Personal information
- Date of birth: 8 May 2002 (age 24)
- Place of birth: Reutlingen, Germany
- Height: 1.70 m (5 ft 7 in)
- Position: Midfielder

Team information
- Current team: ABB Fomget
- Number: 5

Youth career
- 0000–2018: VfL Sindelfingen

Senior career*
- Years: Team / Apps / (Gls)
- 2018–2021: VfL Sindelfingen / 21 / (4)
- 2021–2022: VfB Obertürkheim / 16 / (1)
- 2023–2024: Sundsvalls / 26 / (1)
- 2024: Basel / 0 / (0)
- 2024-2025: Clube de Albergaria
- 2025-: ABB Fomget / 2 / (0)

International career^{‡}
- 2018: Germany U17 / 1 / (0)
- 2020–: Kosovo / 17 / (0)

= Blerta Smaili =

Kosovan footballer

Blerta Smaili (born 8 May 2002) is a women's association football midfielder who plays in the Turkish Super League for ABB Fomget.Born in Germany, she plays for the Kosovo national team. She has previously also represented Germany at under-17 international level.

== Club career ==
Smaili started her football career at Sindelfingen in Germany, where she has also the German citizenship. She then transferred to another German club Obertürkheim in Stuttgart. In 2023, she went to Sweden, and joined Sundsvalls. After one season, she transferred to the Swiss club Basel in January 2024 to play until the end of the season.
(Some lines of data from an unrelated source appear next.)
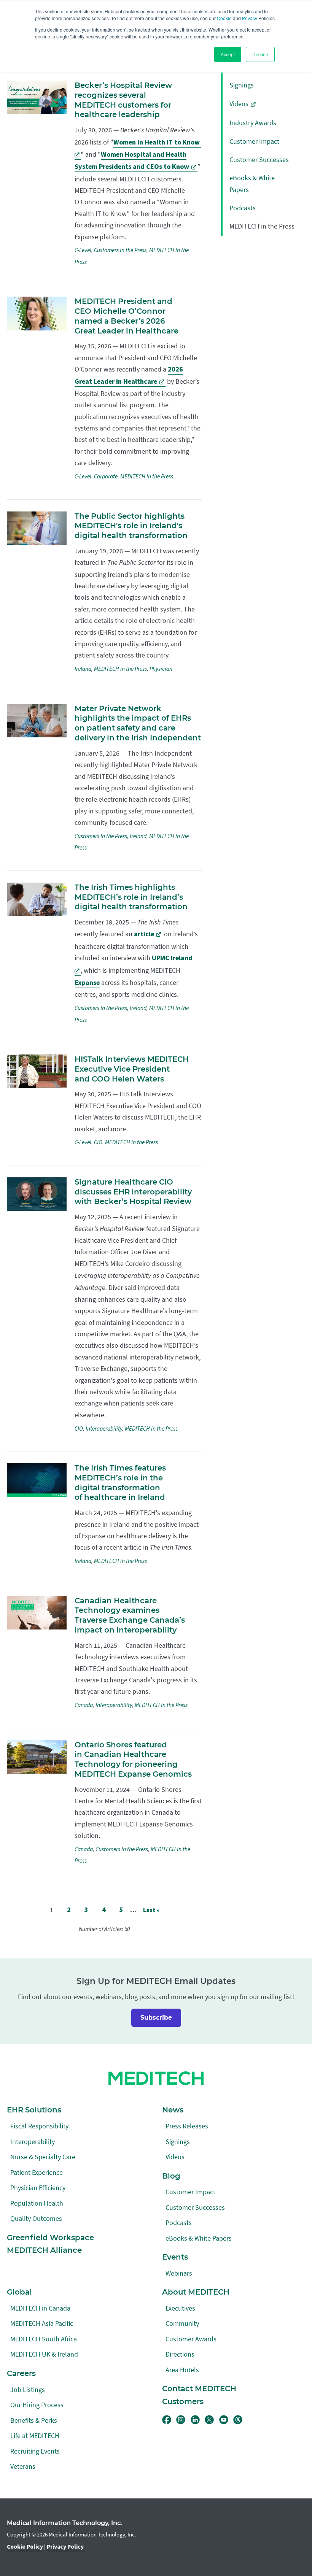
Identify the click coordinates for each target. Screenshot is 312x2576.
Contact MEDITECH (199, 2388)
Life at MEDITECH (34, 2435)
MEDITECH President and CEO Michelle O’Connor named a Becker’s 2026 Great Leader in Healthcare (126, 316)
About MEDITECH (195, 2291)
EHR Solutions (34, 2109)
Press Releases (187, 2126)
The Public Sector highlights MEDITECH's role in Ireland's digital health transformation (131, 525)
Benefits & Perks (33, 2420)
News (172, 2109)
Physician (161, 669)
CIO (98, 1142)
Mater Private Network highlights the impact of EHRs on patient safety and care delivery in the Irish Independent (138, 723)
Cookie (224, 18)
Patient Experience (36, 2172)
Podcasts (242, 207)
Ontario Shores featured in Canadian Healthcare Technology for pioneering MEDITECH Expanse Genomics (133, 1759)
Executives (180, 2308)
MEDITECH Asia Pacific (41, 2323)
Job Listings (27, 2389)
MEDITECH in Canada (40, 2308)
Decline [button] (260, 54)
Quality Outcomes (36, 2218)
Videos (238, 103)
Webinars (179, 2273)
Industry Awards (252, 122)
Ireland (83, 669)
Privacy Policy (65, 2547)
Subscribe (156, 2017)
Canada (84, 1705)
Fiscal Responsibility (39, 2126)
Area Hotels (182, 2369)
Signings (241, 85)
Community (182, 2323)
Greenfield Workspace (50, 2237)
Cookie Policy (25, 2547)
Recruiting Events (35, 2451)
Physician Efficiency (37, 2187)
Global (19, 2291)
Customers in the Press (120, 250)
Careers (21, 2373)
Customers (183, 2401)
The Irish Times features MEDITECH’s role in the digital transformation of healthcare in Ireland (120, 1482)
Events (175, 2257)
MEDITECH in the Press (146, 476)
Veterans (22, 2466)
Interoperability (104, 1429)
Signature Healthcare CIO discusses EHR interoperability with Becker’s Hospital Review (133, 1191)
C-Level (83, 250)
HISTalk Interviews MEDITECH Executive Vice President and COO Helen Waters (132, 1069)
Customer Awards (191, 2339)
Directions (180, 2354)
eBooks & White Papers (199, 2238)
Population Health (36, 2203)
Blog (171, 2176)
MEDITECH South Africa (43, 2339)
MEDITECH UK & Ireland (44, 2354)
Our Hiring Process (37, 2404)
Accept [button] (228, 54)
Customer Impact (254, 141)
The next season, she played in Portugal for Albergari.

Mid July 2025, she noved to Turkey, and signed with the Super League club ABB Fomget.

== International career ==
Smaili is a member of Kosovo national team. She took part at the 2025 UEFA Women's Nations League promotion/relegation matches in October 2025.